Since today is Columbus Day and the United States is still mired in political partisanship, your social media feeds are likely to be clogged with memes both praising and criticizing Christopher Columbus. Possibly one like this:

Columbus meme 2

Or maybe this one:

Columbus meme.
Yikes. Women are not a resource, dude.

Or this:

CC meme

Columbus day became an official holiday in 1937, but it had been celebrated for quite a while before that. Columbus was a venerated figure symbolizing exploration, progress, and the history of the founding of our nation. It was in the late 20th century that historians began to research the details of his life and voyages that were less savory; the treatment of native peoples, the start of the Atlantic slave trade, etc. An established fact is that Columbus had been replaced as governor of the territory he explored due to accusations of tyranny. In 2006 a document was discovered in an archive. It had the record made by his successor that detailed those charges and the evidence discovered and boy, was it grim.

Rethinking Columbus Day as a holiday to venerate a man who was a brave and skilled explorer, but was also a flawed and maybe even terrible human being, is valid. We should question our choice of who we hold up as heroes for our kids. We should not sugar-coat our history to make the rise of the United States look better. In order to form this union, a lot of native peoples died. To say it was a genocide is not that wide of the mark. Asking questions and acknowledging the facts of our origins is not erasing history, it’s being truthful to it.

Today you may see a meme that makes you angry, or begs to be refuted. Maybe it’s a post that makes you want to pull one of these:

ANGER_Render

you’ll be tempted to argue one way or the other.

Don’t.

Was Christopher Columbus a Christian? Maybe. But the holiday isn’t for his faith, it’s for his exploration. Simply put, Christians do not have a dog in this fight. For far too long American Christians have taken the flag and wrapped it around the cross. We’ve defended traditional Americana as if it was the Gospel. It’s time to stop.

We have one main job on this earth – to spread the Good News that while we are yet sinners, Christ died for us. His perfect sacrifice has atoned for us and all we need do is repent, place our faith in Him, turn from our sin, and follow Christ. Our secondary job is to love one another, love our neighbors, and even love our enemies. Don’t let the petty squabbles of today get in the way of sharing the Truth or actively loving the people that God has put in our lives.

You might have strong opinions about this, but what do they serve? Are you an authority who can bring clarity to the debate? Or is this another argument that will push your neighbors and friends who think differently than you further away? There are so many forces trying their best to pull us apart. Don’t rise to the bait. Let it go.

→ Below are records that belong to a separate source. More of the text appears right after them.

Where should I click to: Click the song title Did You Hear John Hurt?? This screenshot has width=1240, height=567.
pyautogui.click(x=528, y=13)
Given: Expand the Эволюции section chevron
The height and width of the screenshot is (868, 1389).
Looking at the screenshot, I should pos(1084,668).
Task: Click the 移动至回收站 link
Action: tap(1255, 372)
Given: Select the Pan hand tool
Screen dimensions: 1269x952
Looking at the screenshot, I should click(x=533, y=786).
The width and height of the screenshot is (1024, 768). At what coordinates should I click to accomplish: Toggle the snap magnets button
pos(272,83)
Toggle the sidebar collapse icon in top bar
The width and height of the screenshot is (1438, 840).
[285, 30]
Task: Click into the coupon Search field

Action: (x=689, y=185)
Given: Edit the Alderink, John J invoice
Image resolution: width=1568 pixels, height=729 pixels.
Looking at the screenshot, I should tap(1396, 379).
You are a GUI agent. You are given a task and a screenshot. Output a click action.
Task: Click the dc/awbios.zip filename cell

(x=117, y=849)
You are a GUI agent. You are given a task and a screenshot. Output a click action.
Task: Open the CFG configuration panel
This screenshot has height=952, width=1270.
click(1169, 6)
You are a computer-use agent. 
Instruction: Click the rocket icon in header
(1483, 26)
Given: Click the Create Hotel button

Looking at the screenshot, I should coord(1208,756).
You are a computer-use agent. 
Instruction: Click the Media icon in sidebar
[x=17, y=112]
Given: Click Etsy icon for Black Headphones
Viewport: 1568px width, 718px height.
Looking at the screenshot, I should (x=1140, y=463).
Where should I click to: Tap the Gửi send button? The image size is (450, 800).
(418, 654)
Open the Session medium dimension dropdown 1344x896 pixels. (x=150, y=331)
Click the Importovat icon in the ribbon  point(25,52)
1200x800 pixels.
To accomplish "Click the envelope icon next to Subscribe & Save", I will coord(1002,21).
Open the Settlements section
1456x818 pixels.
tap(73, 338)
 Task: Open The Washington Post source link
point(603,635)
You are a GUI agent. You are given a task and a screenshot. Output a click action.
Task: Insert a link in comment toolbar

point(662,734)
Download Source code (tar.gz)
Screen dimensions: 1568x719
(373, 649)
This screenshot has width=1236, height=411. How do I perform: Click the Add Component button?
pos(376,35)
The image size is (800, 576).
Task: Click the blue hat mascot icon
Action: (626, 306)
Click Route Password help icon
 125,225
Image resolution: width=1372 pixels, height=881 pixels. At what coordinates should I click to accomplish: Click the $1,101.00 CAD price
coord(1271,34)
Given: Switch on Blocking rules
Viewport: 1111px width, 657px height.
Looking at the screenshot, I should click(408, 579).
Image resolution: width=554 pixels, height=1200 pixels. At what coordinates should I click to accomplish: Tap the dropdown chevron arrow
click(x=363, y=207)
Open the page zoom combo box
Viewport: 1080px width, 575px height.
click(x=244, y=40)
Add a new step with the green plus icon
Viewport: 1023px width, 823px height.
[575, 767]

Lately I’ve been thinking a lot about the early Christians. Ours was a faith derided as one practiced by and only fit for ‘slaves and women’. Those early believers traded their status for the Grace of God. They were about as counter-culture as you can get. When I find myself in the middle of a social media dust up, I think of them. What deserves my passionate defense? My energy? My time? They risked their lives to save children literally thrown away. They spent their time and energy promoting the Gospel. They ministered to the sick, the outcasts, the stranger, and the poor.

Putting that frame around the current discord has been helpful. I’ve found myself bowing out mid-argument because it’s not where I should be in the first place. And I’m a lot more careful with my tone. Christians do not mock. I don’t think we should be snarky or dismissive either. Christ saved his anger for the men turning his Father’s house into a temple of greed. He flipped tables and drove them out. But look how he dealt with sinners? He sat down with them and talked. He had dinner with them and talked. He traveled to their town and talked. We need to be careful in our rhetoric, to follow his example.

So, sit this one out. Enjoy the day off if you have it. Read a book (mine, maybe) and enjoy your friends and family. Spread a little love around and have a Happy Columbus Day.